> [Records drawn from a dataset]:

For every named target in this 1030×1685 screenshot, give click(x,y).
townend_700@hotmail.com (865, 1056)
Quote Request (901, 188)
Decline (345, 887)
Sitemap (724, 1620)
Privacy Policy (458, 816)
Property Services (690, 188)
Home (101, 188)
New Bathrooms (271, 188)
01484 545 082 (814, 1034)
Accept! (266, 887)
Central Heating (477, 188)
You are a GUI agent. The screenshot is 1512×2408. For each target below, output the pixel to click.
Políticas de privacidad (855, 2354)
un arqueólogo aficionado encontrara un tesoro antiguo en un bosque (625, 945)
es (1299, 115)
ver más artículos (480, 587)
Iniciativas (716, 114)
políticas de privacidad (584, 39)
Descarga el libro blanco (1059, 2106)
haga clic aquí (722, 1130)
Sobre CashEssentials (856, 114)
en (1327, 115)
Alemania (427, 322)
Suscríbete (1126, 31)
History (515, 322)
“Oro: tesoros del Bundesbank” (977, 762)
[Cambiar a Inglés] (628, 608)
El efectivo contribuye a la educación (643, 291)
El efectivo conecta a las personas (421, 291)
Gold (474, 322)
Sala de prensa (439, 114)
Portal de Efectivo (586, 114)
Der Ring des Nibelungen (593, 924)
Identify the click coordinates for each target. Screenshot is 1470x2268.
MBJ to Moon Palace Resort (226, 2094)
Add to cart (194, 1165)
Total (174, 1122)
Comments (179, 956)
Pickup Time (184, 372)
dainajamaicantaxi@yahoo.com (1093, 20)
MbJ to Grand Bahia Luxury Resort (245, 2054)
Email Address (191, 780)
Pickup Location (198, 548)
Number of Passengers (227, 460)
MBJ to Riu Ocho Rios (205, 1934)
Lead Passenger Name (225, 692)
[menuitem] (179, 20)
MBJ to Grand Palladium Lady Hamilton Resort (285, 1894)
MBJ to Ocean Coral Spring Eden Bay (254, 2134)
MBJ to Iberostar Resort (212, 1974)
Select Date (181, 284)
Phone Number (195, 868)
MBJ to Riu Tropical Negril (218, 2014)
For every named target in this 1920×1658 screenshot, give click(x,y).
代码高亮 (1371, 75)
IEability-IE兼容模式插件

> [PROBLEM REQUIREMENTS]:
In the entries above, find the line holding "Pickup Location (198, 548)" and the line holding "MBJ to Riu Tropical Negril (218, 2014)", then retype exactly those two lines and every line between them, and nothing else.

> [EXPECTED ANSWER]:
Pickup Location (198, 548)
Number of Passengers (227, 460)
MBJ to Riu Ocho Rios (205, 1934)
Lead Passenger Name (225, 692)
[menuitem] (179, 20)
MBJ to Grand Palladium Lady Hamilton Resort (285, 1894)
MBJ to Ocean Coral Spring Eden Bay (254, 2134)
MBJ to Iberostar Resort (212, 1974)
Select Date (181, 284)
Phone Number (195, 868)
MBJ to Riu Tropical Negril (218, 2014)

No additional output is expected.